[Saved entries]
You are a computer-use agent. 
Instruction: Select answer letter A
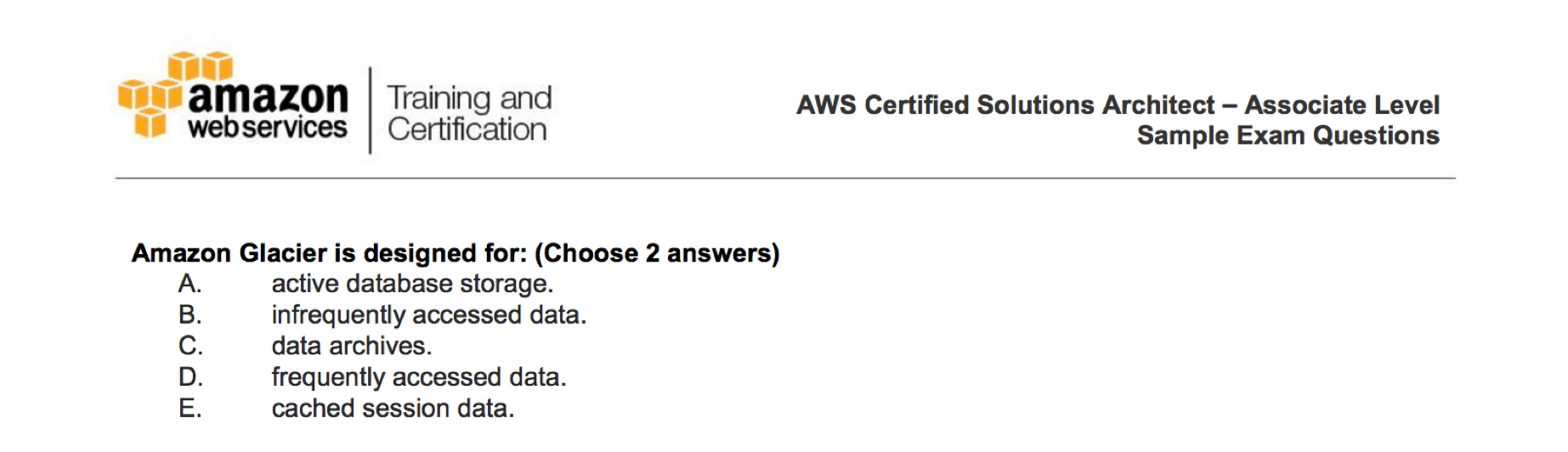tap(190, 284)
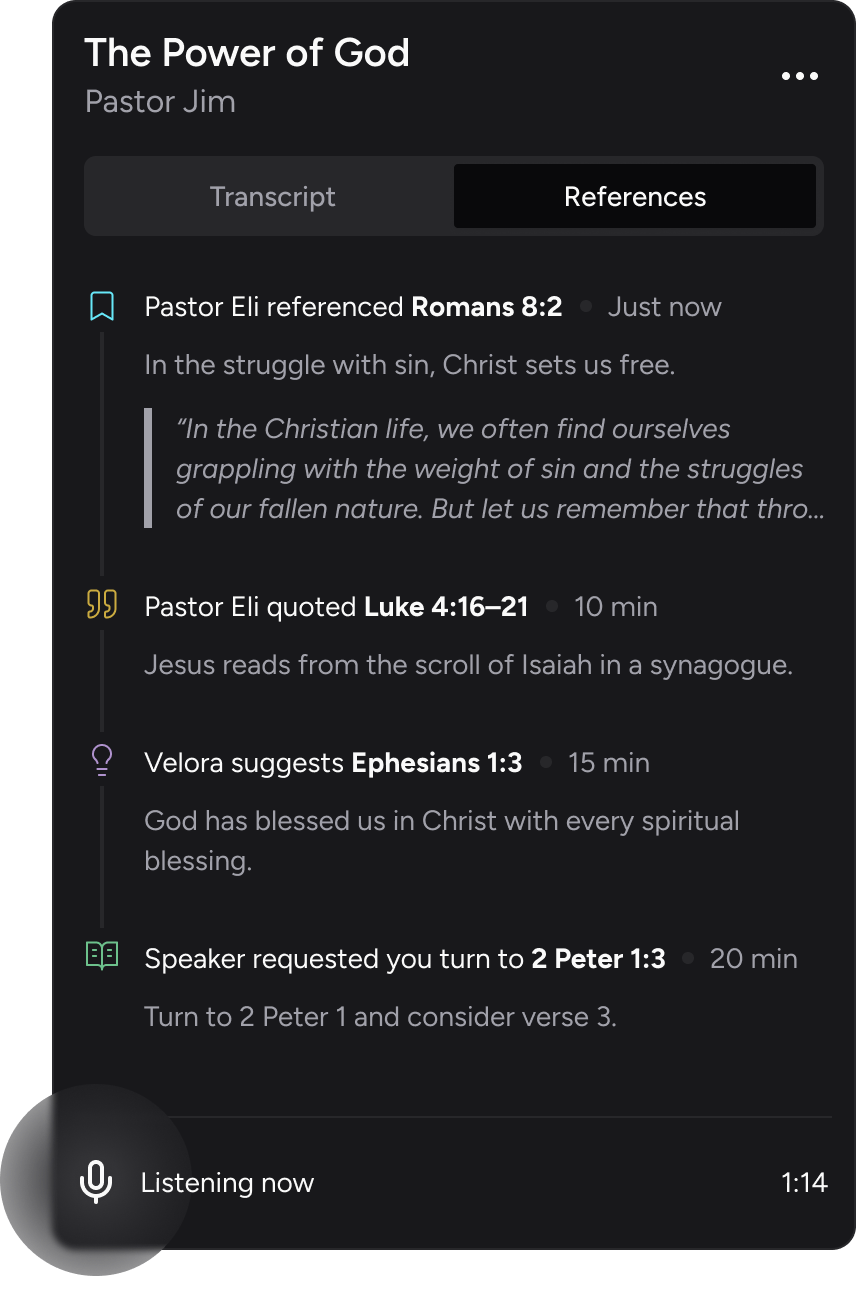Image resolution: width=856 pixels, height=1294 pixels.
Task: Open the Luke 4:16–21 reference
Action: point(446,606)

Your objective: Without including any picture, set down every line above exactly as it stands.

Written response:
You are a computer-use agent. 
Instruction: Select answer letter A
tap(190, 284)
Image resolution: width=856 pixels, height=1294 pixels.
Task: Open the Luke 4:16–21 reference
Action: point(446,606)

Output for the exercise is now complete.